Só no Brasil, foram listadas onze cidades. No estado do Rio, Porto Real e Silva Jardim já contavam com a iniciativa. Maricá adotou a medida em dezembro de 2014. É a primeira com mais de 150 mil habitantes (número estimado para este ano). Com 362km² de área, o mesmo que Niterói e São Gonçalo juntos, a prefeitura ignorou pressões e criou a Empresa Municipal de Ônibus (EPT), autarquia que passou a gerir o transporte local.
Segundo dados oficiais, foram investidos cinco milhões de reais na compra de dez ônibus. Divididos em quatro linhas, atendem as extremidades dos municípios, indo do bairro Recanto à Ponta Negra. Percorrem cerca de 55km cada linha, durante 24 horas por dia e nos fins de semana. Somente no primeiro mês de funcionamento, a EPT transportou mais de 200 mil pessoas em veículos com ar condicionado e elevador para cadeirantes. De lá para cá, a média é de cerca de 195 mil por mês.

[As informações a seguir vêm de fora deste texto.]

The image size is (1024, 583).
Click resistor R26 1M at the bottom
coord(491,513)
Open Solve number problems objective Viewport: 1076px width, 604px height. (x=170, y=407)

“O custo integral do serviço gira em torno de 700 mil reais por mês, com todas as ações incluídas. É inteiramente absorvido pela municipalidade, como parte de um investimento com aplicação responsável dos royalties do petróleo em serviços essenciais, nos quais estão incluídos saúde e educação, por exemplo. Do valor aplicado no sistema, são deduzidos em torno de 400 mil referentes aos vales mensais que a Prefeitura pagava aos seus funcionários”, afirma a assessoria da Prefeitura de Maricá.
O processo de estatização do transporte tem dois objetivos oficiais: permitir que famílias possam conhecer regiões do município que antes não iriam por conta do custo de passagem e estimular empresários a contratar funcionários dentro do município sem ter de arcar com o vale- transporte.

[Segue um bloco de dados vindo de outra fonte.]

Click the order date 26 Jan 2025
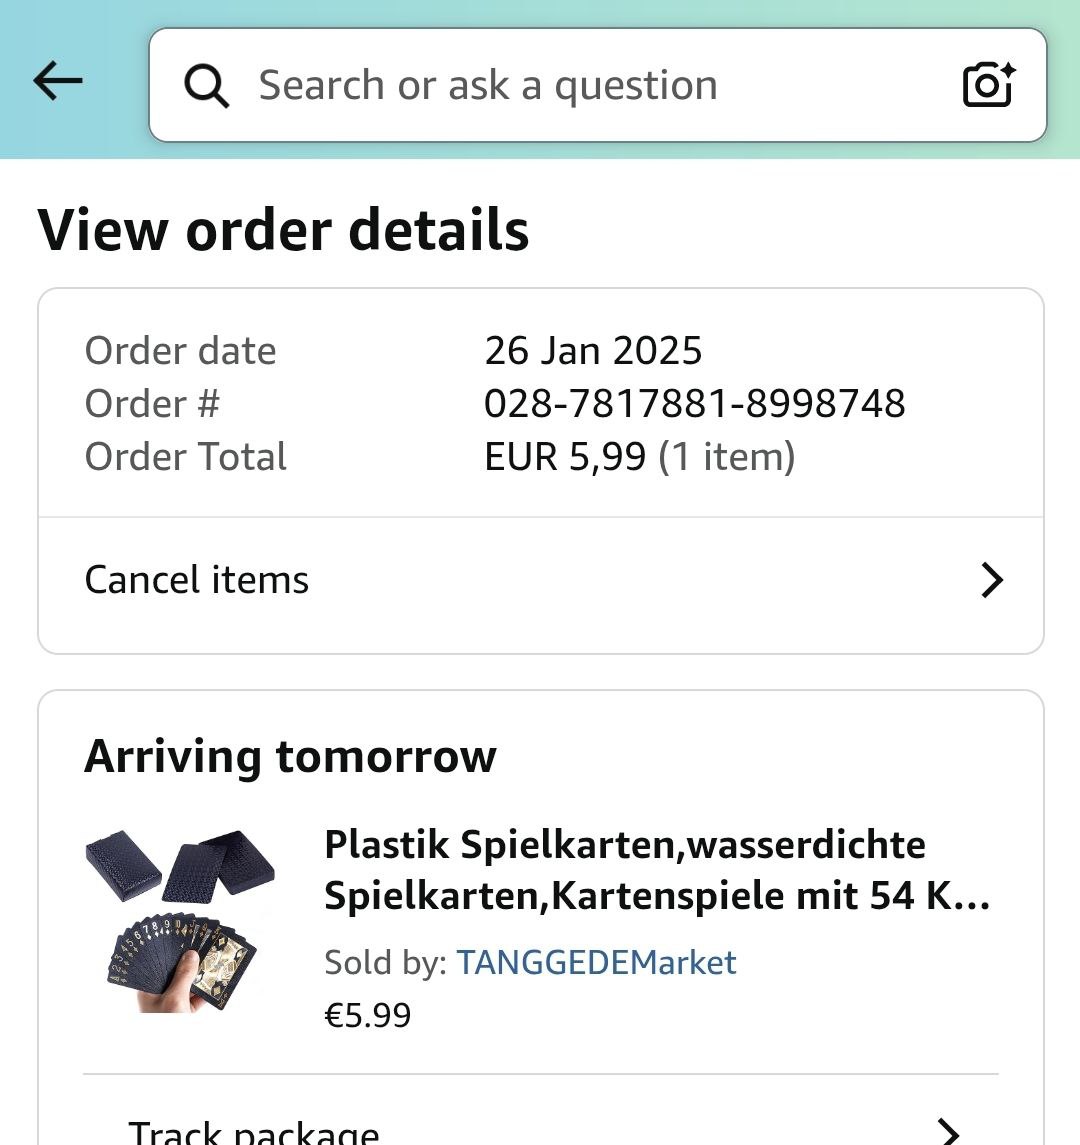This screenshot has width=1080, height=1145. coord(593,351)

Outro alvo é o fim do monopólio: “Há pelo menos 40 anos, apenas uma empresa domina a maior parte das linhas de ônibus da cidade. Passageiros que se deslocam internamente no município usavam suas linhas intermunicipais, cujo bilhete é bem mais caro”, afirma o município.
A empresa que ainda opera em Maricá é a Viação Nossa Senhora do Amparo. Ela faz parte da rede de Jacob Barata, o “Rei dos ônibus”, como ficou conhecido. É o fundador do Grupo Guanabara e empresário líder no ramo de transporte no Brasil. Suas empresas operam nos estados do Rio de Janeiro, São Paulo, Minas Gerais, Ceará, Pará, Paraíba e Piauí.

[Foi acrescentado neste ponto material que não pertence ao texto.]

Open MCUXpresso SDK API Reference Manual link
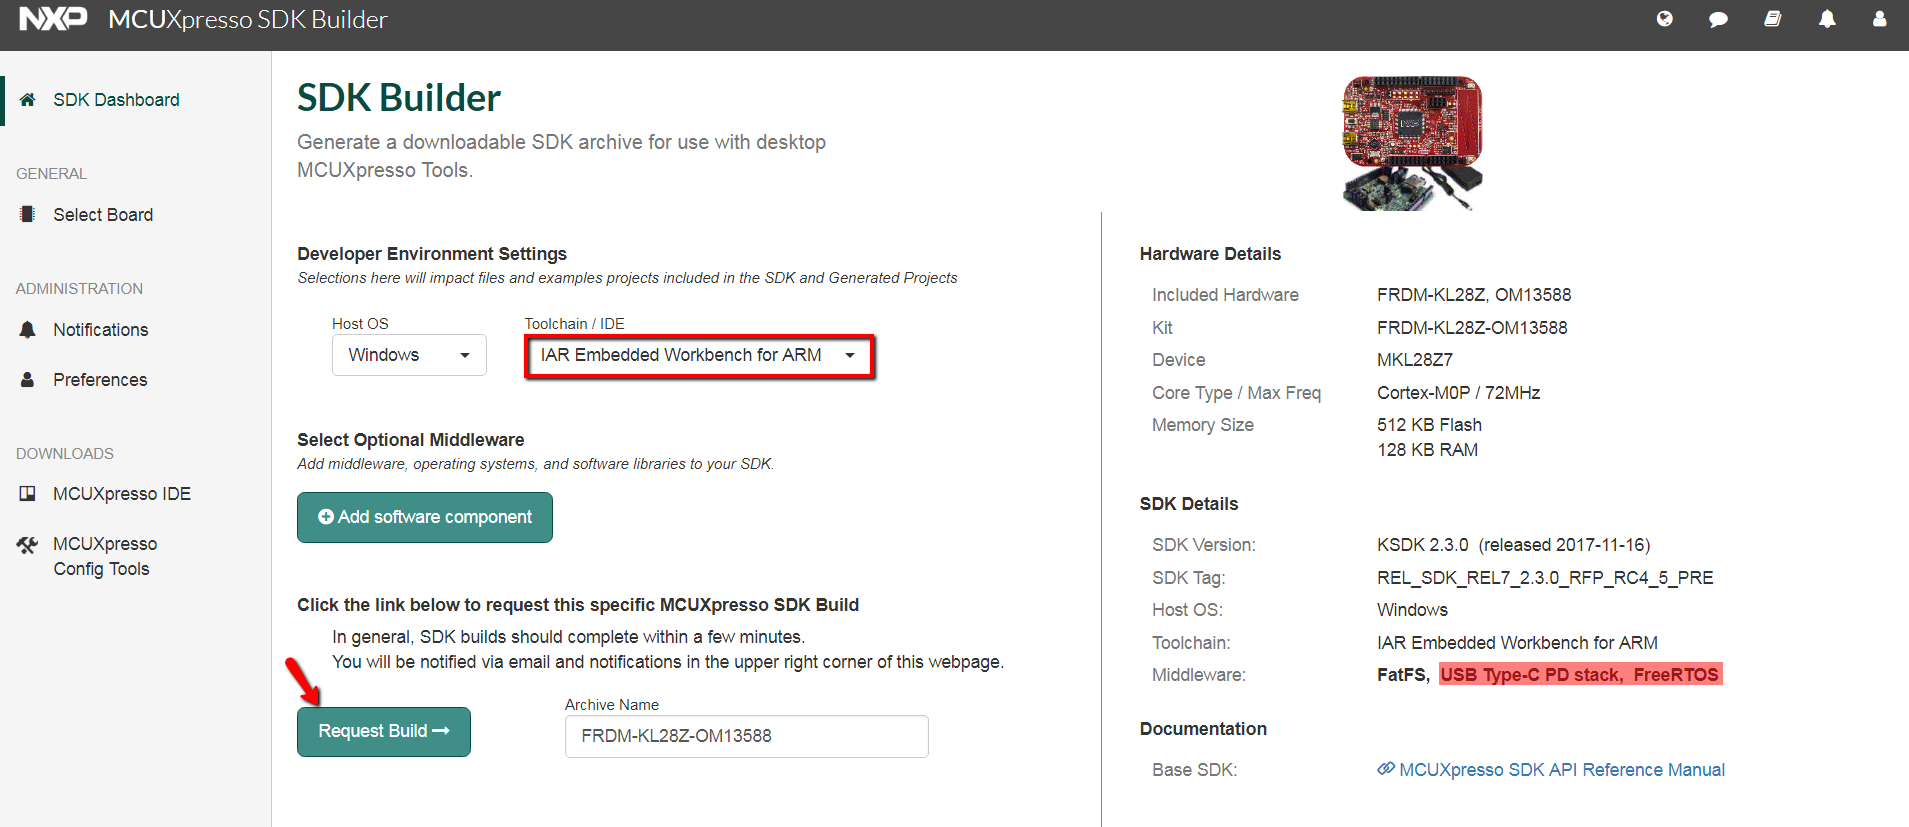1909x827 pixels. tap(1561, 770)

Segundo denúncia do jornalista Fernando Rodrigues, do portal UOL, 31 sócios, diretores e parentes de donos de empresas de ônibus municipais do Rio de Janeiro tinham contas bancárias listadas no HSBC da Suíça nos anos de 2006 e 2007. Uma dessas famílias é a de Barata, que manteve 17,6 milhões de dólares em contas do banco. O município de Porto Real, no Sul Fluminense, implementou o passe livre por meio de parceria com empresas locais. Não apenas aboliu a tarifa de 50 centavos por trajeto, em 2011, mas aumentou as linhas de ônibus que atendem sua população. Com 16 mil habitantes, estima-se que três mil deles façam uso do sistema diariamente.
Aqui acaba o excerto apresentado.